*What you have to do*: Leave out the pictures and give back all the entries exactly as written.

(Beginning of Entries shown)

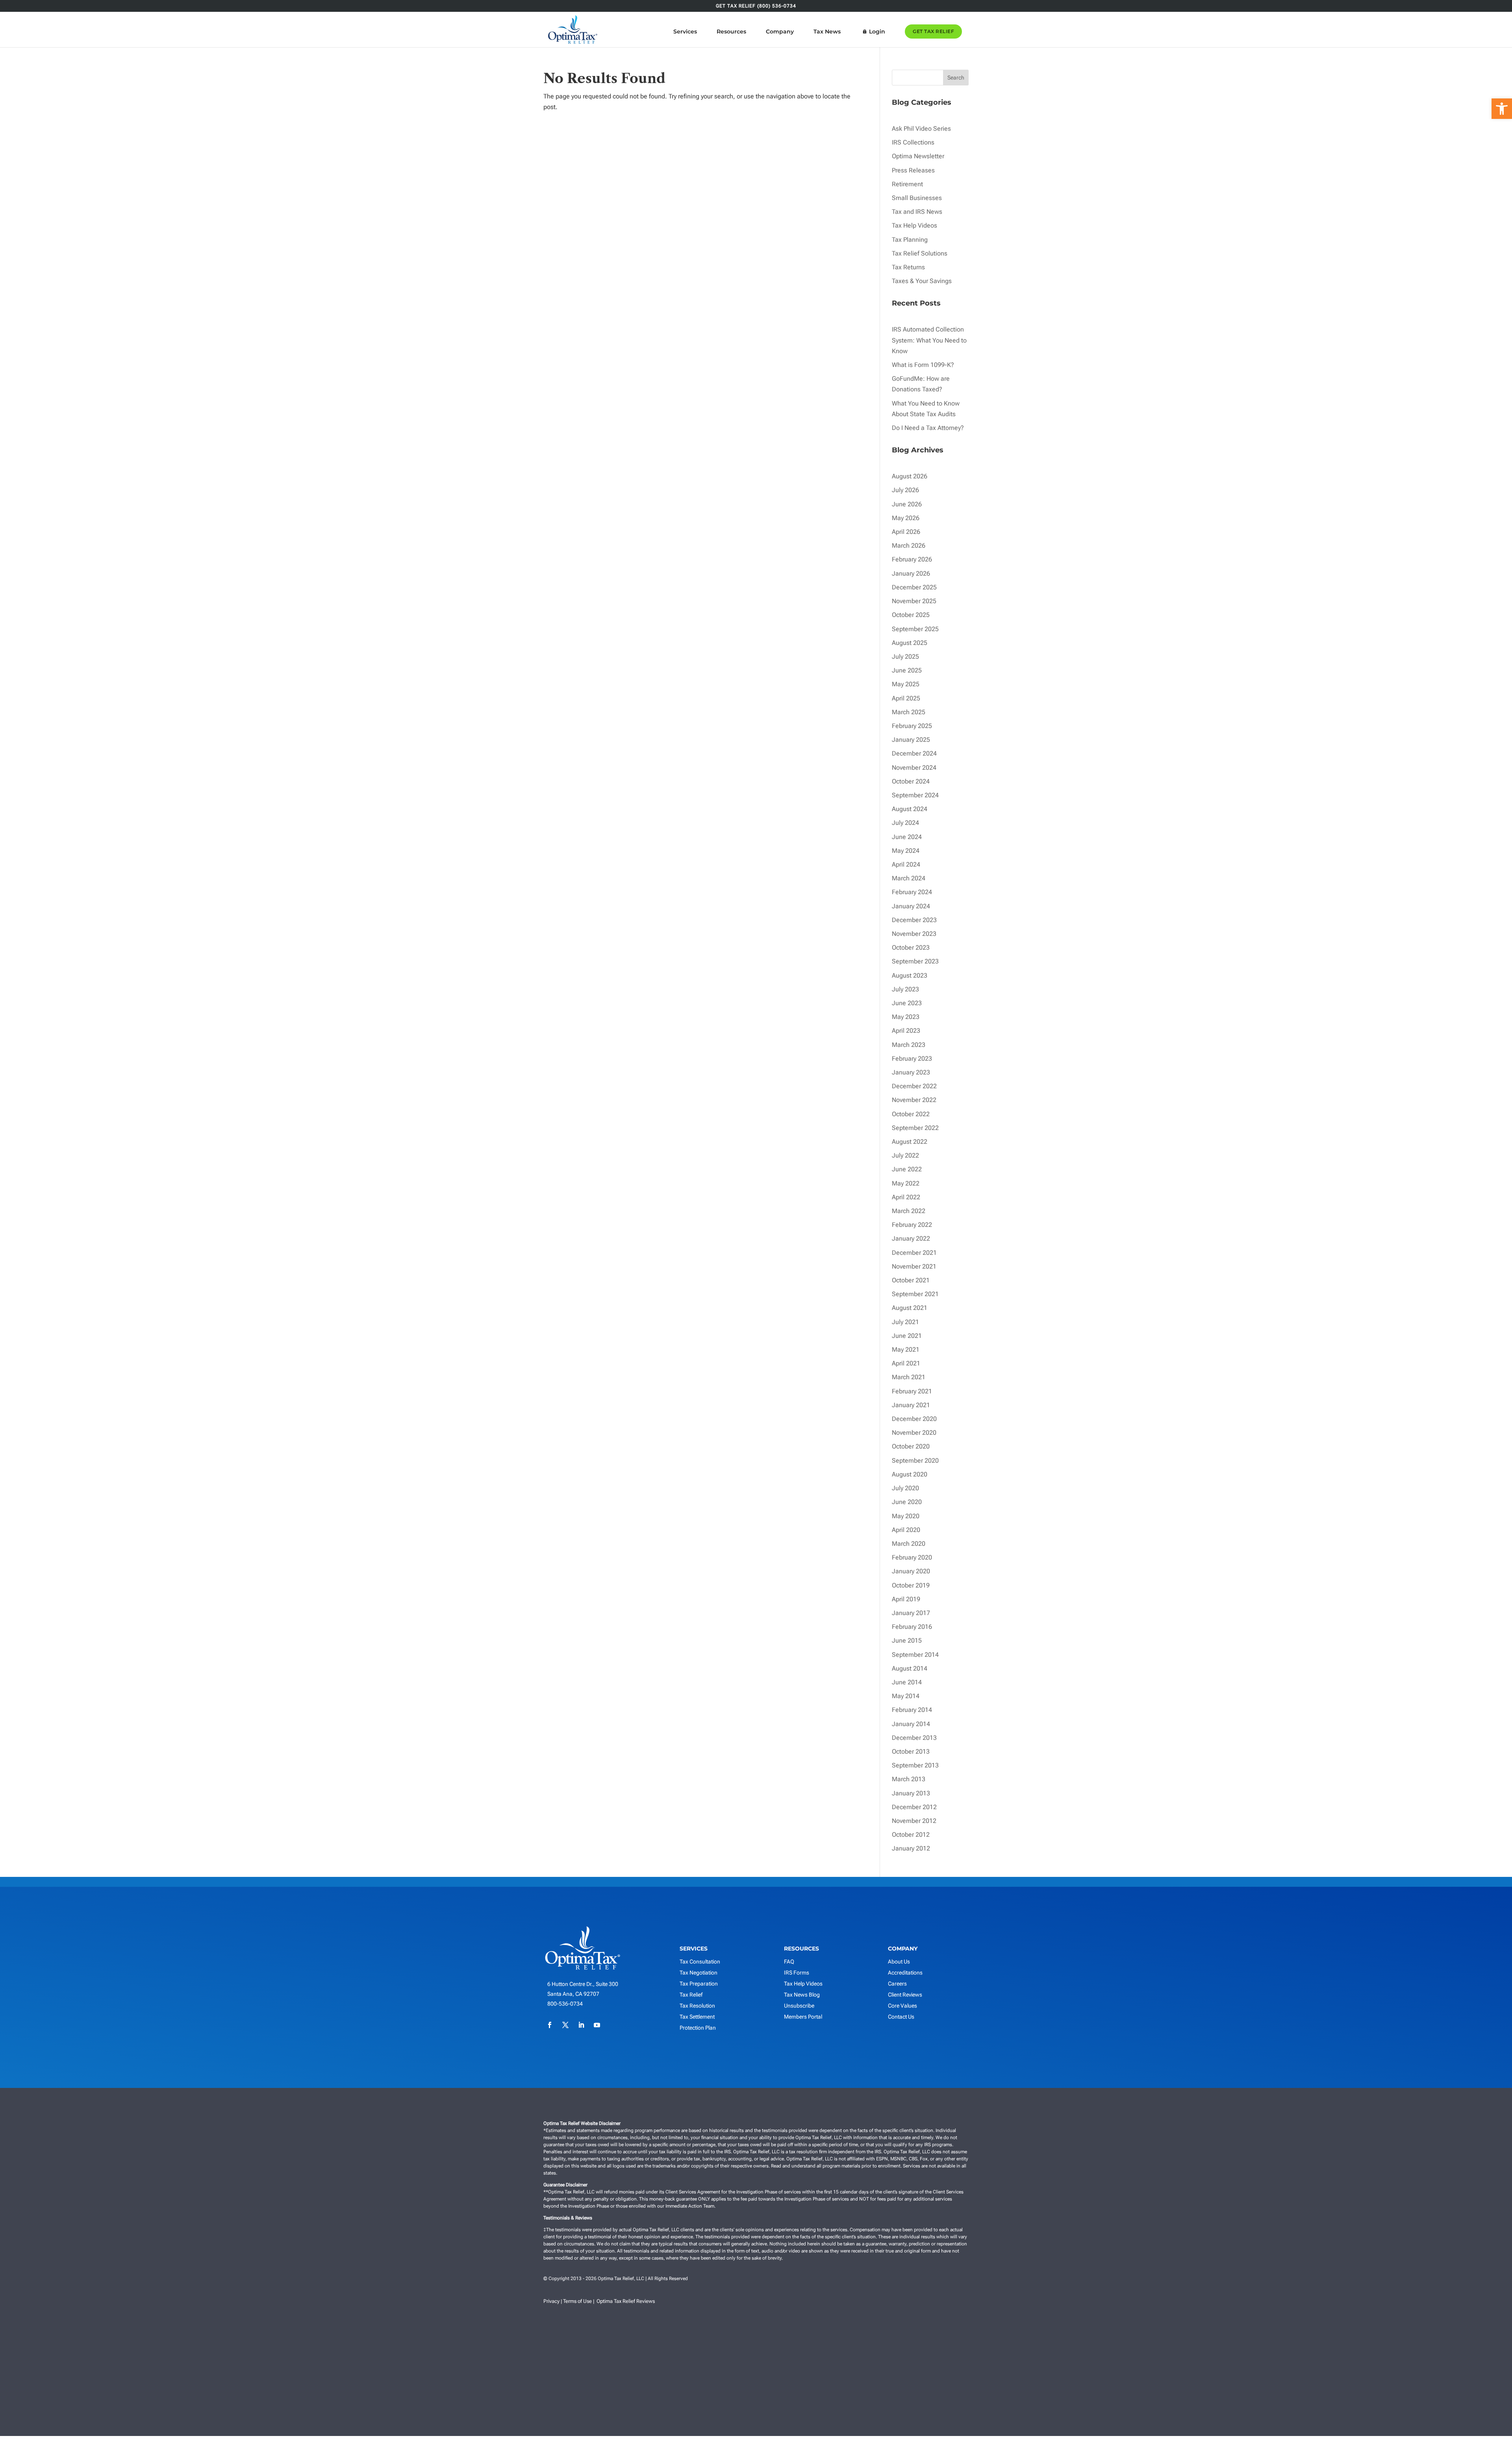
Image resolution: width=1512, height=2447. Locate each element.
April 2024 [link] (906, 864)
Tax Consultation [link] (700, 1961)
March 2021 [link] (908, 1377)
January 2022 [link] (911, 1238)
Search (955, 77)
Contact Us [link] (901, 2017)
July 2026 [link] (905, 490)
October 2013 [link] (911, 1751)
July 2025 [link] (905, 656)
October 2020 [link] (911, 1446)
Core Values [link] (902, 2005)
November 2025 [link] (914, 601)
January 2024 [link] (911, 906)
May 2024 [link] (905, 850)
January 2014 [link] (911, 1724)
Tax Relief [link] (691, 1994)
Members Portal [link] (803, 2017)
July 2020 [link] (905, 1488)
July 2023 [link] (905, 989)
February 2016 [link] (912, 1626)
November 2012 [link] (914, 1821)
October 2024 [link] (911, 781)
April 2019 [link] (906, 1599)
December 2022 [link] (914, 1086)
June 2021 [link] (907, 1335)
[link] (1502, 108)
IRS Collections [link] (913, 142)
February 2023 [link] (912, 1058)
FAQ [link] (789, 1961)
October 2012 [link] (911, 1834)
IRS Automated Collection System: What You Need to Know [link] (929, 340)
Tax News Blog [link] (802, 1994)
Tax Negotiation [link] (698, 1972)
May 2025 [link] (905, 684)
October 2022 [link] (911, 1114)
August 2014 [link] (909, 1668)
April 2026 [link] (906, 531)
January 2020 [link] (911, 1571)
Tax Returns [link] (908, 267)
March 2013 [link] (908, 1779)
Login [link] (877, 31)
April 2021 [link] (906, 1363)
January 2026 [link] (911, 573)
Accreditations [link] (905, 1972)
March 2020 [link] (908, 1543)
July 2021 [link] (905, 1322)
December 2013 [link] (914, 1737)
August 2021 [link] (909, 1307)
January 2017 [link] (911, 1613)
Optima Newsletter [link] (918, 156)
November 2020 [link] (914, 1432)
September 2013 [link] (915, 1765)
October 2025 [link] (911, 615)
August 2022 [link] (909, 1141)
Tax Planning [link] (910, 239)
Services (685, 31)
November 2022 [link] (914, 1100)
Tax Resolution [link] (697, 2005)
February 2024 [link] (912, 892)
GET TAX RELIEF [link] (933, 31)
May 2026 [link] (905, 518)
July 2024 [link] (905, 822)
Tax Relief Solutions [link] (919, 253)
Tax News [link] (827, 31)
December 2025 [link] (914, 587)
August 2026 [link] (909, 476)
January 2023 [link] (911, 1072)
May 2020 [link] (905, 1516)
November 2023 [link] (914, 933)
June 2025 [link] (907, 670)
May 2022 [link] (905, 1183)
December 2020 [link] (914, 1419)
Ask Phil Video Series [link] (921, 128)
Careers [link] (897, 1983)
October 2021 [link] (911, 1280)
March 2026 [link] (908, 545)
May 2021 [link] (905, 1349)
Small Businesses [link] (917, 198)
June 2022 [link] (907, 1169)
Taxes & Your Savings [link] (922, 281)
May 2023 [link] (905, 1017)
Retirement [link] (907, 184)
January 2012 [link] (911, 1848)
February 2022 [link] (912, 1224)
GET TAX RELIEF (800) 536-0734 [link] (756, 6)
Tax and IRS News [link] (917, 211)
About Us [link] (899, 1961)
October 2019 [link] (911, 1585)
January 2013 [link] (911, 1793)
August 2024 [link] (909, 809)
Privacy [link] (551, 2301)
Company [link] (780, 31)
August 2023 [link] (909, 975)
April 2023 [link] (906, 1030)
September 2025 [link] (915, 629)
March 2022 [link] (908, 1211)
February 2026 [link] (912, 559)
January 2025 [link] (911, 739)
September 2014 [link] (915, 1654)
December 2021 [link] (914, 1252)
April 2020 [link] (906, 1530)
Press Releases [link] (913, 170)
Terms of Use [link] (577, 2301)
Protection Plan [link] (698, 2028)
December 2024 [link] (914, 753)
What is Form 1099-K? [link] (923, 365)
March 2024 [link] (908, 878)
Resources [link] (731, 31)
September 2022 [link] (915, 1128)
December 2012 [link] (914, 1807)
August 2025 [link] (909, 642)
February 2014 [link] (912, 1709)
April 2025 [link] (906, 698)
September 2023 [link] (915, 961)
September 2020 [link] (915, 1460)
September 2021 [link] (915, 1294)
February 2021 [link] (912, 1391)
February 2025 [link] (912, 726)
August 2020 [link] (909, 1474)
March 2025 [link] (908, 712)
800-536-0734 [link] (565, 2004)
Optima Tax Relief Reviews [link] (626, 2301)
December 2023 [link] (914, 920)
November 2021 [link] (914, 1266)
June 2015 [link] (907, 1640)
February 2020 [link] (912, 1557)
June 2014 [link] (907, 1682)
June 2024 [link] (907, 837)
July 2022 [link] (905, 1155)
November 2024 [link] (914, 767)
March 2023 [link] (908, 1044)
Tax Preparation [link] (699, 1983)
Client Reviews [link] (905, 1994)
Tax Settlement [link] (697, 2017)
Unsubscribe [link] (799, 2005)
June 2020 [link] (907, 1502)
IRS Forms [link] (796, 1972)
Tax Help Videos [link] (914, 225)
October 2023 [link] (911, 947)
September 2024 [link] (915, 795)
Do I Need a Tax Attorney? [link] (928, 428)
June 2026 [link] (907, 504)
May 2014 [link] (905, 1696)
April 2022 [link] (906, 1197)
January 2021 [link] (911, 1405)
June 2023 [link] (907, 1003)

(End of Entries shown)

*Task result*:
Image resolution: width=1512, height=2447. Locate each element.
April 2024 [link] (906, 864)
Tax Consultation [link] (700, 1961)
March 2021 [link] (908, 1377)
January 2022 [link] (911, 1238)
Search (955, 77)
Contact Us [link] (901, 2017)
July 2026 [link] (905, 490)
October 2013 [link] (911, 1751)
July 2025 [link] (905, 656)
October 2020 [link] (911, 1446)
Core Values [link] (902, 2005)
November 2025 [link] (914, 601)
January 2024 [link] (911, 906)
May 2024 [link] (905, 850)
January 2014 [link] (911, 1724)
Tax Relief [link] (691, 1994)
Members Portal [link] (803, 2017)
July 2020 [link] (905, 1488)
July 2023 [link] (905, 989)
February 2016 [link] (912, 1626)
November 2012 [link] (914, 1821)
October 2024 [link] (911, 781)
April 2019 [link] (906, 1599)
December 2022 [link] (914, 1086)
June 2021 [link] (907, 1335)
[link] (1502, 108)
IRS Collections [link] (913, 142)
February 2023 [link] (912, 1058)
FAQ [link] (789, 1961)
October 2012 [link] (911, 1834)
IRS Automated Collection System: What You Need to Know [link] (929, 340)
Tax News Blog [link] (802, 1994)
Tax Negotiation [link] (698, 1972)
May 2025 [link] (905, 684)
October 2022 [link] (911, 1114)
August 2014 [link] (909, 1668)
April 2026 [link] (906, 531)
January 2020 [link] (911, 1571)
Tax Returns [link] (908, 267)
March 2013 [link] (908, 1779)
Login [link] (877, 31)
April 2021 [link] (906, 1363)
January 2026 [link] (911, 573)
Accreditations [link] (905, 1972)
March 2020 [link] (908, 1543)
July 2021 [link] (905, 1322)
December 2013 [link] (914, 1737)
August 2021 [link] (909, 1307)
January 2017 [link] (911, 1613)
Optima Newsletter [link] (918, 156)
November 2020 [link] (914, 1432)
September 2013 [link] (915, 1765)
October 2025 [link] (911, 615)
August 2022 [link] (909, 1141)
Tax Planning [link] (910, 239)
Services (685, 31)
November 2022 [link] (914, 1100)
Tax Resolution [link] (697, 2005)
February 2024 [link] (912, 892)
GET TAX RELIEF [link] (933, 31)
May 2026 [link] (905, 518)
July 2024 [link] (905, 822)
Tax Relief Solutions [link] (919, 253)
Tax News [link] (827, 31)
December 2025 [link] (914, 587)
August 2026 [link] (909, 476)
January 2023 [link] (911, 1072)
May 2020 [link] (905, 1516)
November 2023 [link] (914, 933)
June 2025 [link] (907, 670)
May 2022 [link] (905, 1183)
December 2020 [link] (914, 1419)
Ask Phil Video Series [link] (921, 128)
Careers [link] (897, 1983)
October 2021 [link] (911, 1280)
March 2026 [link] (908, 545)
May 2021 [link] (905, 1349)
Small Businesses [link] (917, 198)
June 2022 [link] (907, 1169)
Taxes & Your Savings [link] (922, 281)
May 2023 [link] (905, 1017)
Retirement [link] (907, 184)
January 2012 [link] (911, 1848)
February 2022 [link] (912, 1224)
GET TAX RELIEF (800) 536-0734 [link] (756, 6)
Tax and IRS News [link] (917, 211)
About Us [link] (899, 1961)
October 2019 [link] (911, 1585)
January 2013 [link] (911, 1793)
August 2024 [link] (909, 809)
Privacy [link] (551, 2301)
Company [link] (780, 31)
August 2023 [link] (909, 975)
April 2023 [link] (906, 1030)
September 2025 [link] (915, 629)
March 2022 [link] (908, 1211)
February 2026 [link] (912, 559)
January 2025 [link] (911, 739)
September 2014 [link] (915, 1654)
December 2021 [link] (914, 1252)
April 2020 [link] (906, 1530)
Press Releases [link] (913, 170)
Terms of Use [link] (577, 2301)
Protection Plan [link] (698, 2028)
December 2024 [link] (914, 753)
What is Form 1099-K? [link] (923, 365)
March 2024 [link] (908, 878)
Resources [link] (731, 31)
September 2022 [link] (915, 1128)
December 2012 [link] (914, 1807)
August 2025 [link] (909, 642)
February 2014 [link] (912, 1709)
April 2025 [link] (906, 698)
September 2023 [link] (915, 961)
September 2020 [link] (915, 1460)
September 2021 [link] (915, 1294)
February 2021 [link] (912, 1391)
February 2025 [link] (912, 726)
August 2020 [link] (909, 1474)
March 2025 [link] (908, 712)
800-536-0734 [link] (565, 2004)
Optima Tax Relief Reviews [link] (626, 2301)
December 2023 [link] (914, 920)
November 2021 [link] (914, 1266)
June 2015 [link] (907, 1640)
February 2020 [link] (912, 1557)
June 2014 [link] (907, 1682)
June 2024 [link] (907, 837)
July 2022 [link] (905, 1155)
November 2024 [link] (914, 767)
March 2023 [link] (908, 1044)
Tax Preparation [link] (699, 1983)
Client Reviews [link] (905, 1994)
Tax Settlement [link] (697, 2017)
Unsubscribe [link] (799, 2005)
June 2020 [link] (907, 1502)
IRS Forms [link] (796, 1972)
Tax Help Videos [link] (914, 225)
October 2023 [link] (911, 947)
September 2024 [link] (915, 795)
Do I Need a Tax Attorney? [link] (928, 428)
June 2026 [link] (907, 504)
May 2014 [link] (905, 1696)
April 2022 [link] (906, 1197)
January 2021 [link] (911, 1405)
June 2023 [link] (907, 1003)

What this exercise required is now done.